▸ Given records:
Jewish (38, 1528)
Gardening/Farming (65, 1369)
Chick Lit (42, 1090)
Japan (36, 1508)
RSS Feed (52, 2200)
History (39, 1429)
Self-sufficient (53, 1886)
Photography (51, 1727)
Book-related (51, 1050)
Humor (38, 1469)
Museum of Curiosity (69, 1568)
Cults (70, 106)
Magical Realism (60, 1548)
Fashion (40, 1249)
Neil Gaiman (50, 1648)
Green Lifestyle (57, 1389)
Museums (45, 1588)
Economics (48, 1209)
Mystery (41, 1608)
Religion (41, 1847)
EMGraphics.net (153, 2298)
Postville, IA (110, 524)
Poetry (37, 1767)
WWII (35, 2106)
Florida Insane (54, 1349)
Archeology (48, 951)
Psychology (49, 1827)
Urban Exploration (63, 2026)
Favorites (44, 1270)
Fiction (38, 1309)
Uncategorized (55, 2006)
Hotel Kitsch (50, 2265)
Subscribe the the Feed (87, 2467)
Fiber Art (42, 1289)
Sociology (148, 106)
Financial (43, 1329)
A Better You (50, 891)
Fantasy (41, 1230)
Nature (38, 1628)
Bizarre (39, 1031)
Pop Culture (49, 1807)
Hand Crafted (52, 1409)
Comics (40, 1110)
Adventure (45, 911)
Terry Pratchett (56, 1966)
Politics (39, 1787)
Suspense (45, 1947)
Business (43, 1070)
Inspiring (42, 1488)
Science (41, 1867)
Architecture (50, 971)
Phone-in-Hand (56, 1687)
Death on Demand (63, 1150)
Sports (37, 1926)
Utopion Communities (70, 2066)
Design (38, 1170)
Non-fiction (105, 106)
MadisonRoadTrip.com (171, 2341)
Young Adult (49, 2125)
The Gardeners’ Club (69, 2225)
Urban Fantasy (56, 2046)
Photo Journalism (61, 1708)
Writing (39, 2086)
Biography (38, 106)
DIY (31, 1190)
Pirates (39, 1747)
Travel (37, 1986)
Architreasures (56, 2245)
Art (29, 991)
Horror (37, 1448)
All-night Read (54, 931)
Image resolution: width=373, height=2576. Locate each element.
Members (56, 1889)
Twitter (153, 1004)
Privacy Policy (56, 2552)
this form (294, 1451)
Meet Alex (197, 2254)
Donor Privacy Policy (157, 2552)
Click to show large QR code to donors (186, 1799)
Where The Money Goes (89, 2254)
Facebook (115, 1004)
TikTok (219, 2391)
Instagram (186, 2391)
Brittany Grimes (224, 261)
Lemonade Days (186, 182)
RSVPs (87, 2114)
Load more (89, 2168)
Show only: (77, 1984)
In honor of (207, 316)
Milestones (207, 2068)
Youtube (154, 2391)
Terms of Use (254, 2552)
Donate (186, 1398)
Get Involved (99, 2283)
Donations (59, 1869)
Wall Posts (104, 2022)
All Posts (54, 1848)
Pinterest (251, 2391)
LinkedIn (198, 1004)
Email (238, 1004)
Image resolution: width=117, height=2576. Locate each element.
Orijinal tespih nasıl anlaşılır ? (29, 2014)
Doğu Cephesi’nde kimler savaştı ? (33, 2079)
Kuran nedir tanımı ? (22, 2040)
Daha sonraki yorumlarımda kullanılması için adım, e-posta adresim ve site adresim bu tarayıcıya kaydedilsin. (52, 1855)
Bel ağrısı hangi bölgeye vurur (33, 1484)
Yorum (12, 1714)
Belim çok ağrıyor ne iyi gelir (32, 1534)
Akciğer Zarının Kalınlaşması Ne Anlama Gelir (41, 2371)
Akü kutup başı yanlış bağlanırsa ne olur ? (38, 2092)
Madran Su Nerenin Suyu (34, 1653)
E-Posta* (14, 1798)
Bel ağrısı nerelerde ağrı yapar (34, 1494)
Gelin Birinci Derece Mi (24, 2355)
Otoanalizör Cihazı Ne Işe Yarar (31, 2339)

▸ Work required:
Return the full material unchanged.

▸ Task solution:
Jewish (38, 1528)
Gardening/Farming (65, 1369)
Chick Lit (42, 1090)
Japan (36, 1508)
RSS Feed (52, 2200)
History (39, 1429)
Self-sufficient (53, 1886)
Photography (51, 1727)
Book-related (51, 1050)
Humor (38, 1469)
Museum of Curiosity (69, 1568)
Cults (70, 106)
Magical Realism (60, 1548)
Fashion (40, 1249)
Neil Gaiman (50, 1648)
Green Lifestyle (57, 1389)
Museums (45, 1588)
Economics (48, 1209)
Mystery (41, 1608)
Religion (41, 1847)
EMGraphics.net (153, 2298)
Postville, IA (110, 524)
Poetry (37, 1767)
WWII (35, 2106)
Florida Insane (54, 1349)
Archeology (48, 951)
Psychology (49, 1827)
Urban Exploration (63, 2026)
Favorites (44, 1270)
Fiction (38, 1309)
Uncategorized (55, 2006)
Hotel Kitsch (50, 2265)
Subscribe the the Feed (87, 2467)
Fiber Art (42, 1289)
Sociology (148, 106)
Financial (43, 1329)
A Better You (50, 891)
Fantasy (41, 1230)
Nature (38, 1628)
Bizarre (39, 1031)
Pop Culture (49, 1807)
Hand Crafted (52, 1409)
Comics (40, 1110)
Adventure (45, 911)
Terry Pratchett (56, 1966)
Politics (39, 1787)
Suspense (45, 1947)
Business (43, 1070)
Inspiring (42, 1488)
Science (41, 1867)
Architecture (50, 971)
Phone-in-Hand (56, 1687)
Death on Demand (63, 1150)
Sports (37, 1926)
Utopion Communities (70, 2066)
Design (38, 1170)
Non-fiction (105, 106)
MadisonRoadTrip.com (171, 2341)
Young Adult (49, 2125)
The Gardeners’ Club (69, 2225)
Urban Fantasy (56, 2046)
Photo Journalism (61, 1708)
Writing (39, 2086)
Biography (38, 106)
DIY (31, 1190)
Pirates (39, 1747)
Travel (37, 1986)
Architreasures (56, 2245)
Art (29, 991)
Horror (37, 1448)
All-night Read (54, 931)
Image resolution: width=373, height=2576. Locate each element.
Members (56, 1889)
Twitter (153, 1004)
Privacy Policy (56, 2552)
this form (294, 1451)
Meet Alex (197, 2254)
Donor Privacy Policy (157, 2552)
Click to show large QR code to donors (186, 1799)
Where The Money Goes (89, 2254)
Facebook (115, 1004)
TikTok (219, 2391)
Instagram (186, 2391)
Brittany Grimes (224, 261)
Lemonade Days (186, 182)
RSVPs (87, 2114)
Load more (89, 2168)
Show only: (77, 1984)
In honor of (207, 316)
Milestones (207, 2068)
Youtube (154, 2391)
Terms of Use (254, 2552)
Donate (186, 1398)
Get Involved (99, 2283)
Donations (59, 1869)
Wall Posts (104, 2022)
All Posts (54, 1848)
Pinterest (251, 2391)
LinkedIn (198, 1004)
Email (238, 1004)
Image resolution: width=117, height=2576. Locate each element.
Orijinal tespih nasıl anlaşılır ? (29, 2014)
Doğu Cephesi’nde kimler savaştı ? (33, 2079)
Kuran nedir tanımı ? (22, 2040)
Daha sonraki yorumlarımda kullanılması için adım, e-posta adresim ve site adresim bu tarayıcıya kaydedilsin. (52, 1855)
Bel ağrısı hangi bölgeye vurur (33, 1484)
Yorum (12, 1714)
Belim çok ağrıyor ne iyi gelir (32, 1534)
Akciğer Zarının Kalınlaşması Ne Anlama Gelir (41, 2371)
Akü kutup başı yanlış bağlanırsa ne olur ? (38, 2092)
Madran Su Nerenin Suyu (34, 1653)
E-Posta* (14, 1798)
Bel ağrısı nerelerde ağrı yapar (34, 1494)
Gelin Birinci Derece Mi (24, 2355)
Otoanalizör Cihazı Ne Işe Yarar (31, 2339)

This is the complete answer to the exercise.